While Germany isn’t even set to face its first opponent, Mexico, until Sunday, DFB officials are already working with SAP to plan for the next World Cup. The two plan to incorporate further levels of AI and machine learning as the technology continues to evolve. In the near future, for example, the system might be able to more easily identify complex match scenes, predict opponent tendencies, and suggest plays based on smart technologies that detect patterns leveraging positioning data.

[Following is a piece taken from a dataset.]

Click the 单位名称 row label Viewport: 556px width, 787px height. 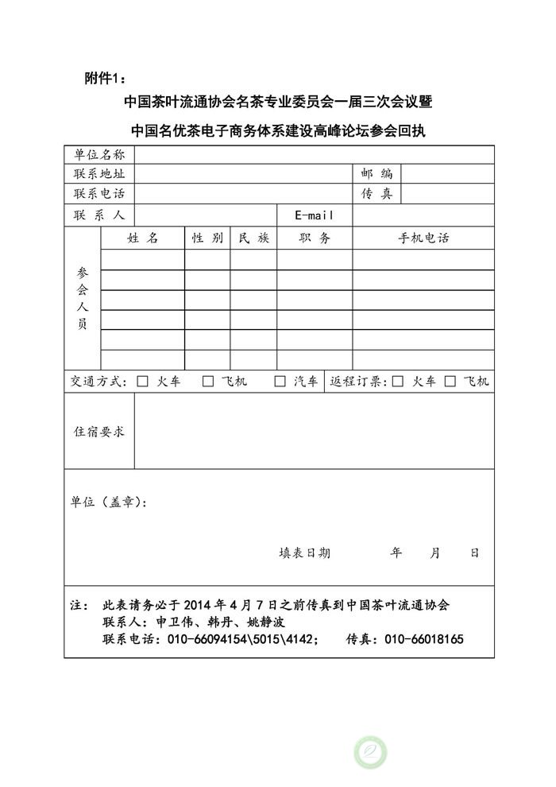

“Artificial intelligence and machine learning play a significant role in football and are an essential part of data analytics,” said Oliver Bierhoff, the general manager of the German national soccer team. “We have an incredible amount of data at the German national team that we need to process and share in real time with the trainer, the players and the analysts. We aim to gain a competitive advantage by using the latest technology innovations and we’re glad to work with SAP as the best partner for that.”

SportTechie Takeaway

Analytics have become an important component of the way athletes train and the way teams prepare for matches. The 2014 World Cup represented a showcase of early iterations of these technologies, used by just a few teams. Analytics will be much more heavily used during this year’s tournament. Every team will have access at the 2018 FIFA World Cup to granular training and match analyses in real time. In addition to each team’s own analytics capabilities, FIFA approved of the use of tablets for coaches on the bench for the first time. Each of the 32 competing teams will have the option to use tablets fed real-time information about player metrics, positional data, and video footage. Technologies such as these will shape soccer (and every sport for that matter) long into the future.